The Navy has announced that they will release not only a 30 year shipbuilding plan, but also a 30 year ship repair and modernization plan.
He acknowledged that the timing of ship maintenance availabilities are prone to change, as deployments are extended, one ship is swapped for another to meet a warfighter need, and so on. But while the planning is complex, he said, “the only thing I know is, the best way to start getting after a complex issue is laying out at least what you know and laying that out as a baseline, so then when you do have to do – whether it’s for operational reasons or whatever – have to do changes, you’re changing from a known baseline and you can more quickly understand what the second- and third-order effects are.”
I still don’t think the Coast Guard has ever submitted their 20 year plan as mandated by GAO and Congress. We have discussed the need for a long term shipbuilding plan numerous times. These are only two:
- “Why the Coast Guard (also) Needs a 30 Year Shipbuilding Plan” 15 May 2015
- “30 Year Shipbuilding Plan–Where is Ours?” 14 Feb. 2018
I suspect the 20 year plan was stalled in the Department.

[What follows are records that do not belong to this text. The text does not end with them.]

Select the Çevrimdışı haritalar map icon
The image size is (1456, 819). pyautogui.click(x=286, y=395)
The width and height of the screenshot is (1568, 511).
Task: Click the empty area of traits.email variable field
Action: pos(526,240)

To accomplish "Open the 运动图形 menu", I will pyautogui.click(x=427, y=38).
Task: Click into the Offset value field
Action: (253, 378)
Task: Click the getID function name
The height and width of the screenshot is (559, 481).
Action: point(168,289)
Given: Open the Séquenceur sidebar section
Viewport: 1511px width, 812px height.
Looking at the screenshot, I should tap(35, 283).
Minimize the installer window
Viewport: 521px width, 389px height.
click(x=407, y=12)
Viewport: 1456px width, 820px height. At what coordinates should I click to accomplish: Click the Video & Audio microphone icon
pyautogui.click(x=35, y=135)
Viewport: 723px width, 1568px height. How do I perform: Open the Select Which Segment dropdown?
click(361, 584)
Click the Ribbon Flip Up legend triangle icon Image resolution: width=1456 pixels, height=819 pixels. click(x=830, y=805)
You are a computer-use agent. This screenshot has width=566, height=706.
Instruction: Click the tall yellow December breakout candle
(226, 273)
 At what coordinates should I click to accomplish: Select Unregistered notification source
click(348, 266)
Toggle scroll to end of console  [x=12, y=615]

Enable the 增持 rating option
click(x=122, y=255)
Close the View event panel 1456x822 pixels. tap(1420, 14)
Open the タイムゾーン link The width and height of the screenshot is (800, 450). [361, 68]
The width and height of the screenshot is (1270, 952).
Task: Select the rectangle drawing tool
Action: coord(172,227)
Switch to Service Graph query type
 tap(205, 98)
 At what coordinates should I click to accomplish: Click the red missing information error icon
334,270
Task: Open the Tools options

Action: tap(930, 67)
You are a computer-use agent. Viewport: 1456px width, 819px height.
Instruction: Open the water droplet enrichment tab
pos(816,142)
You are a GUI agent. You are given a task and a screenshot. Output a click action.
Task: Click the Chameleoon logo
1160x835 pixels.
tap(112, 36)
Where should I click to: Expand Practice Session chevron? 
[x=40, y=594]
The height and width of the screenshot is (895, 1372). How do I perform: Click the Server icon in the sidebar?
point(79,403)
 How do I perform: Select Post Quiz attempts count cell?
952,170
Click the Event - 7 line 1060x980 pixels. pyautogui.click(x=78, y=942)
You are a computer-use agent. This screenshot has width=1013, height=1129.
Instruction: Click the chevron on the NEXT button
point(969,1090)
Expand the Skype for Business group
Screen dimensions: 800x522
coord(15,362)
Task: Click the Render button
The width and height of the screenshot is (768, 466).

It is really important to build an understanding of future needs. It seems this was a part of the problem in getting a realistic shipbuilding budget. We should anticipate replacing all our ships when they reach 30 years of age. As that time approaches we can reevaluate and perhaps delay replacement if they are holding up well, and we will be heroes.
We really have to tell the administration and the Congress what we need. To do that I would reiterate the need to periodically redo the Fleet Mix simulation and study. The last one was done about ten years ago and still assumed multiple crewing of the Bertholf Class NSCs and Offshore Patrol Cutters. (Crew Rotation Concept).